Pode ser que nunca tenham me dito: "hidrocor (ou caneta colorida) é coisa de criança", mas também pode ser que tenham. Carreguei essa impressão/afirmação comigo até meus 36 anos quando dela me libertei para (re)encontrar a minha artista, uma das quais eu mais neguei, a ilustradora.
Negar a minha artista foi o que mais fui ensinada e me auto ensinei, por medo, vergonha, frustração e síndrome da impostora. Quis ser instrumentista, dançar, cantar. Mas onde primeiro me senti capaz foi na ilustração como muitas crianças, mas me convenci ao me comparar com outras crianças que ilustravam com mais desenvoltura e detalhes de que jamais seria ilustradora, a ponto de esquecer que ela habitava em mim.
Na adolescência me senti capaz de criar poesias, poemas, contos, letras de música, mas também acabei me convencendo de que não era boa o suficiente para ser escritora.
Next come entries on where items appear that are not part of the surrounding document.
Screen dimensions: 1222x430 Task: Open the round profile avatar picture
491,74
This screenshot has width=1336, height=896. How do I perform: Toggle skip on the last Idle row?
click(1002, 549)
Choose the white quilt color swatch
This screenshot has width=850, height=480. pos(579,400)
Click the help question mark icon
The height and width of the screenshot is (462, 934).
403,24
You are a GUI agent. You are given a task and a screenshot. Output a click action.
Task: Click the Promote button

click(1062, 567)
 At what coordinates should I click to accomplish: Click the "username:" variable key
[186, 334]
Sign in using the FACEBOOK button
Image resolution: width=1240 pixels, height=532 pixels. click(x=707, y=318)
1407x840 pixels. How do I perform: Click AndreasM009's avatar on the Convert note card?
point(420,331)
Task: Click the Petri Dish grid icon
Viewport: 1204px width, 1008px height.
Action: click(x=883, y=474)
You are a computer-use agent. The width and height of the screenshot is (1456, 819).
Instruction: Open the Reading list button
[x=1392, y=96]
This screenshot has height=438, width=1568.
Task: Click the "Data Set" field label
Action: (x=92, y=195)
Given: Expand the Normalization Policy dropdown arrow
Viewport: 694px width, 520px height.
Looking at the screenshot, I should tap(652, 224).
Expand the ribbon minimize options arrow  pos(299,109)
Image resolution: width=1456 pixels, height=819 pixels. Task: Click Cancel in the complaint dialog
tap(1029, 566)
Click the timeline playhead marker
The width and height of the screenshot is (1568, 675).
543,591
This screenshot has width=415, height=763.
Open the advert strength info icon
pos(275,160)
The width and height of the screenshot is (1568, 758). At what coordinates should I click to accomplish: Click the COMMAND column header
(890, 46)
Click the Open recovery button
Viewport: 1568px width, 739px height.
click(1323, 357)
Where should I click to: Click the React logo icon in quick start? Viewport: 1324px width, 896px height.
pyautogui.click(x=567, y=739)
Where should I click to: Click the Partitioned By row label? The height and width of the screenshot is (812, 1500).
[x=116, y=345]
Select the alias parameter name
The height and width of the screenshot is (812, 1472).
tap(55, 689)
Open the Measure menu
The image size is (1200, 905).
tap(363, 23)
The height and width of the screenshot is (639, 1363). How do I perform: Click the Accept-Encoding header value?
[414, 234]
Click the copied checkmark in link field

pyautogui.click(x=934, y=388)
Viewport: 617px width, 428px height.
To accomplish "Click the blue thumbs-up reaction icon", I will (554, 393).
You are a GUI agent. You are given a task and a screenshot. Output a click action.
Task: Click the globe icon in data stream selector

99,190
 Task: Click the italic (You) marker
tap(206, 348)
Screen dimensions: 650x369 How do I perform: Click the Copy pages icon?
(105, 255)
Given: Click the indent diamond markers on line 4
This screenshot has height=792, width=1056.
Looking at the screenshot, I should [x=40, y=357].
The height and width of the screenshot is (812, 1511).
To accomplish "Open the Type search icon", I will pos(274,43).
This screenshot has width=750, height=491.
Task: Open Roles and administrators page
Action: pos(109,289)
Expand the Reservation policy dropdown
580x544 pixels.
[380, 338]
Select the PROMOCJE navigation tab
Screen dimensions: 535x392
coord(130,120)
Ao ingressar na faculdade e ter contato com câmeras digitais quis acreditar que podia ser fotógrafa, poderia facilmente ter me convencido que também fotógrafa não podia ser, mas como eu não conseguia deixar de fotografar (entre a paixão e o vício), tive pela primeira vez que criar coragem para reconhecer uma de minhas artistas e me proclamar fotógrafa - mesmo me encolhendo ao fazê-lo e temendo constantemente ser desmascarada. A fotógrafa também empoderou a diretora audiovisual, que morria de medo de se reconhecer como qualquer uma desses cargos.
Não era viável ser artista, ao ousar cogitar ser uma das minhas artistas logo me perguntariam como eu iria me sustentar, e diante do insuportável constrangimento de não poder pagar as contas com imagens fixas ou em movimento, a avassaladora vergonha silenciava as minhas artistas/artes, e eu escondia até de mim mesma que era artista, e reduzia as minhas criações a esboços.
Até que eu me permiti criar uma comunidade fotográfica no Facebook (Diário Refletido, 2014), e me provei sem querer que era capaz de persistir na minha relação com a arte. Dessa persistência eu colhi, alegrias e frustrações. A alegria de poder me declarar apaixonada por fotografar reflexos, de construir um acervo com uma década de fotografias, de construir inúmeras propostas de fotolivros, ensaios e uma única de exposição. De me permitir ser fotógrafa independente de não cumprir as exigências para excelência segundo o mercado ou os padrões profissionais.
Já entre as frustrações colhidas, eu me senti incansavelmente ignorada, e esperei demais por reconhecimentos externos (mais do que seria saudável inclusive). Perdi muito tempo com dificuldade de digerir algumas negativas que recebi, principalmente a da única vez que submeti uma proposta de exposição. Aos poucos fui buscando acreditar que eu era capaz de responder as negativas de forma mais construtiva, compreendendo que me cabia visibilizar o que estava sendo invisibilizado pelas pessoas que não me escolhiam, aprovavam ou convidavam.
Não deixou de ser doloroso procurar oportunidades e não obtê-las, mas aprendi que para processar essas dores o quanto é precioso dar espaço a tristeza e ao luto que aflora quando as minhas expectativas não são atendidas; também a me (re)ensinar sempre que necessário que o meu valor não pode ser medido pelo reconhecimento ou pela ausência de reconhecimento externo. O meu valor só pode ser dimensionado e reconhecido por mim mesma.
Um aprendizado que também me empoderou como artista e como instrutora de ações formativas, e me guiou para construir a oficina e o Lab Curadoria de si, pelo desejo de aprender e de compartilhar aprendizado sobre processos artísticos, caminhos do autoconhecimento, da investigação dos nosso sentimentos (segundo a pesquisadora Brené Brown), e também da resiliência à vergonha.
Quanto ao hidrocor, estou mais que nunca colecionadora de hidrocores e canetas coloridas e tenho me permitido usar e abusar deles para desenhar sempre que me dá vontade. Crio para mim e também crio estampas para personalizar artigos que são confeccionados pela Estampa Pop ou pelo Colab55.